Permendur is a cobalt-iron soft ferromagnetic alloy with equal parts of cobalt and iron which is notable for its high magnetic saturation level. Its saturation flux density of around 2.4 tesla is the highest of any commercially available metal. Coupled with its low coercivity and core losses, its high saturation and permeability makes Permendur useful as magnetic cores in transformers, electric generators and other electrical equipment. The advantage of high saturation in a magnetic core is that it can function at higher magnetic field strengths, so the core can be smaller and lighter for a given magnetic flux and power level. Permendur is used for magnetic cores and pole pieces in lightweight transformers and electric motors used in aircraft. The alloy was invented in 1929 by Gustav Elmen at Bell Telephone Laboratories. Various formulations are sold under different trade names.

Cobalt-iron alloys like permendur have very high Curie temperatures so they can function magnetically at high temperatures at which other ferromagnetic materials lose their magnetic properties. They are harder and less ductile than many other iron alloys and so are harder to fabricate, but have superior mechanical strength. Most permendur alloys require heat treatment after fabrication to attain the best magnetic properties.

The most important alloys are
- Permendur 2V (Vanadium Permendur, Permendur 49): Invented by White and Wahl in 1932, it is approximately 49% cobalt, 49% iron and 2% vanadium. The vanadium improves ductility and workability.

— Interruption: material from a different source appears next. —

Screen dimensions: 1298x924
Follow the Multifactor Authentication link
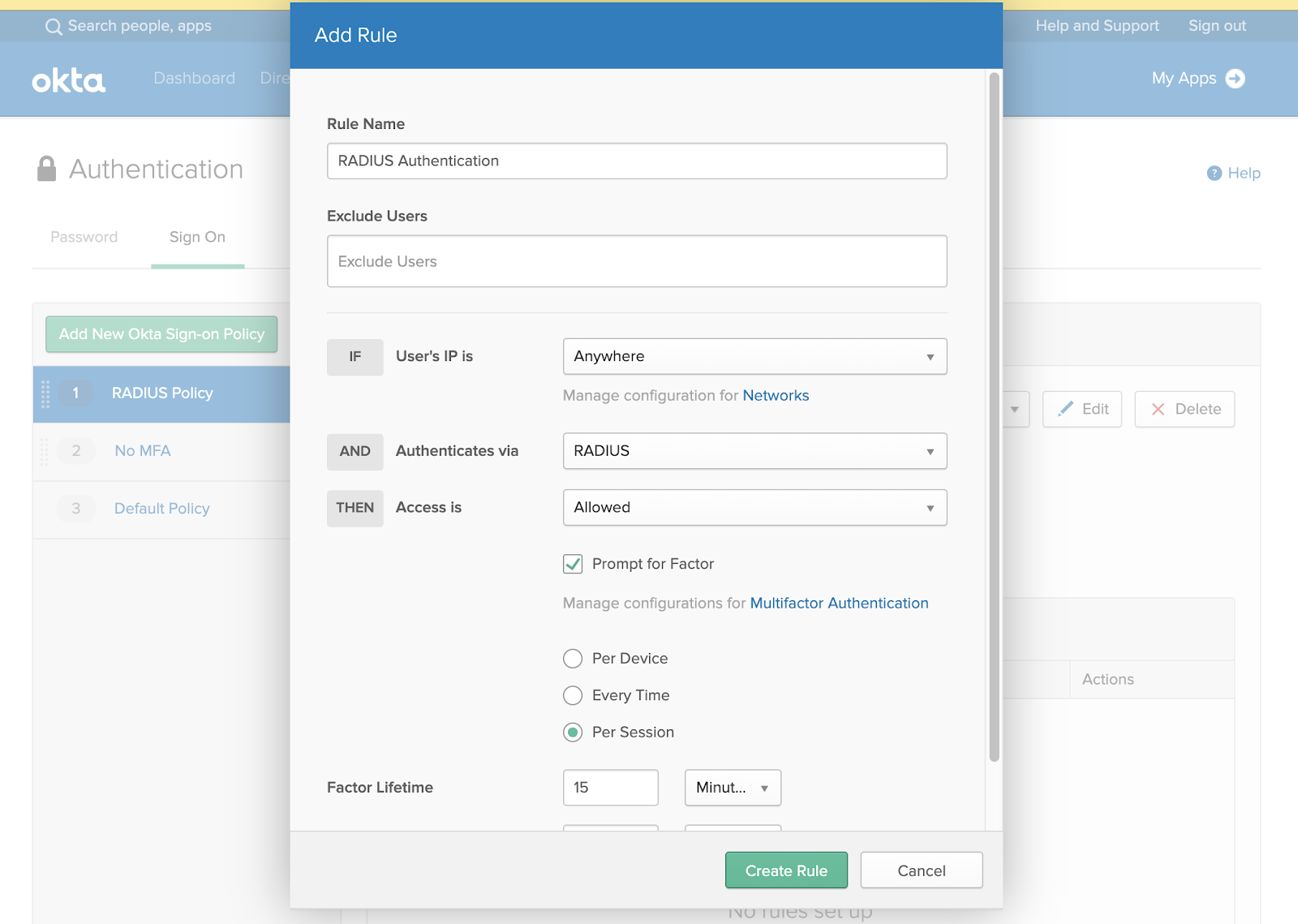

- Supermendur (Hiperco 50): Invented by Gould and Wenny in 1957, it has similar composition to Permendur 49 but is grain-oriented so it has a square hysteresis loop and much lower core losses, for better performance in transformers. Current formulations include trace amounts of niobium, silicon and manganese to improve cold-forming properties.
The coercivity can be controlled by varying the vanadium concentration. Equiatomic cobalt-iron alloys with more vanadium than permendur, 2-5%, are called Remendur. This is a medium-coercivity magnet material which bridges the gap between Permendur and Vicalloy cobalt-iron magnets with 8-15% vanadium.